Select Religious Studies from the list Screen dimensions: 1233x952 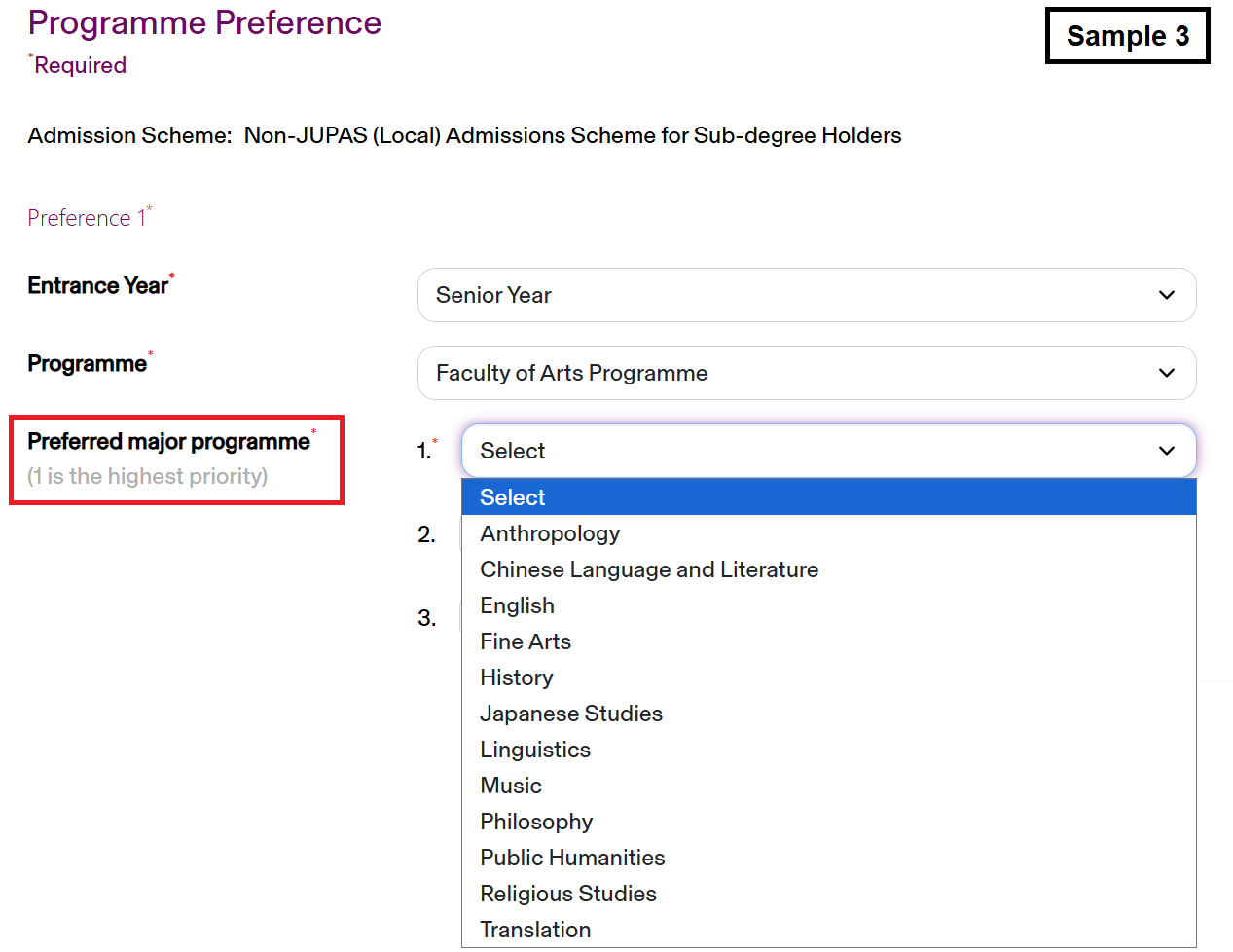(568, 894)
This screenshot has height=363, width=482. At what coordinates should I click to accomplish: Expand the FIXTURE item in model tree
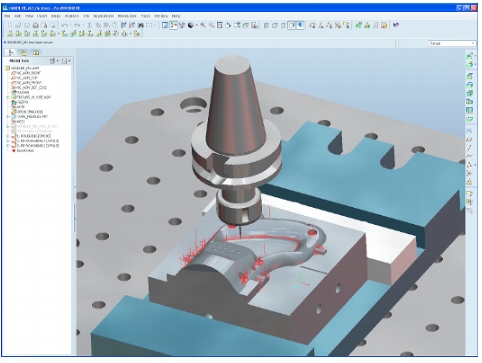pos(8,97)
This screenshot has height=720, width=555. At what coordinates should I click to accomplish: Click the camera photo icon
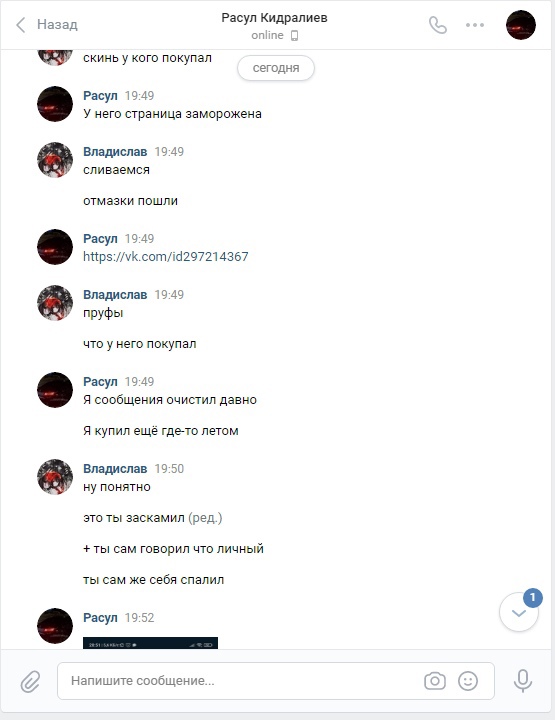tap(435, 681)
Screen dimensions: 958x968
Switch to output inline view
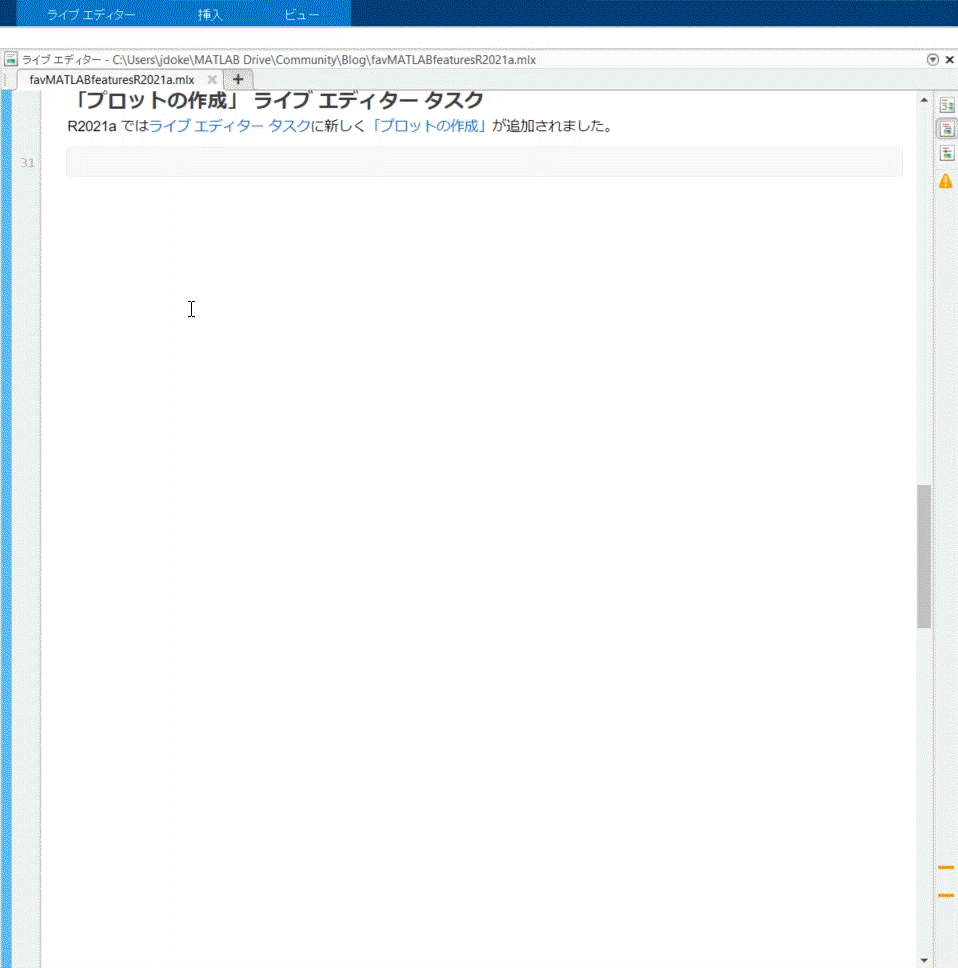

DIRECTIONS FOR THIS TASK: Nothing but the lines from the line containing "Screen dimensions: 958x968" through the last line of the material may be output, and they must be copied exactly, without pictures.

RESULT OF THE EXERCISE:
Screen dimensions: 958x968
Switch to output inline view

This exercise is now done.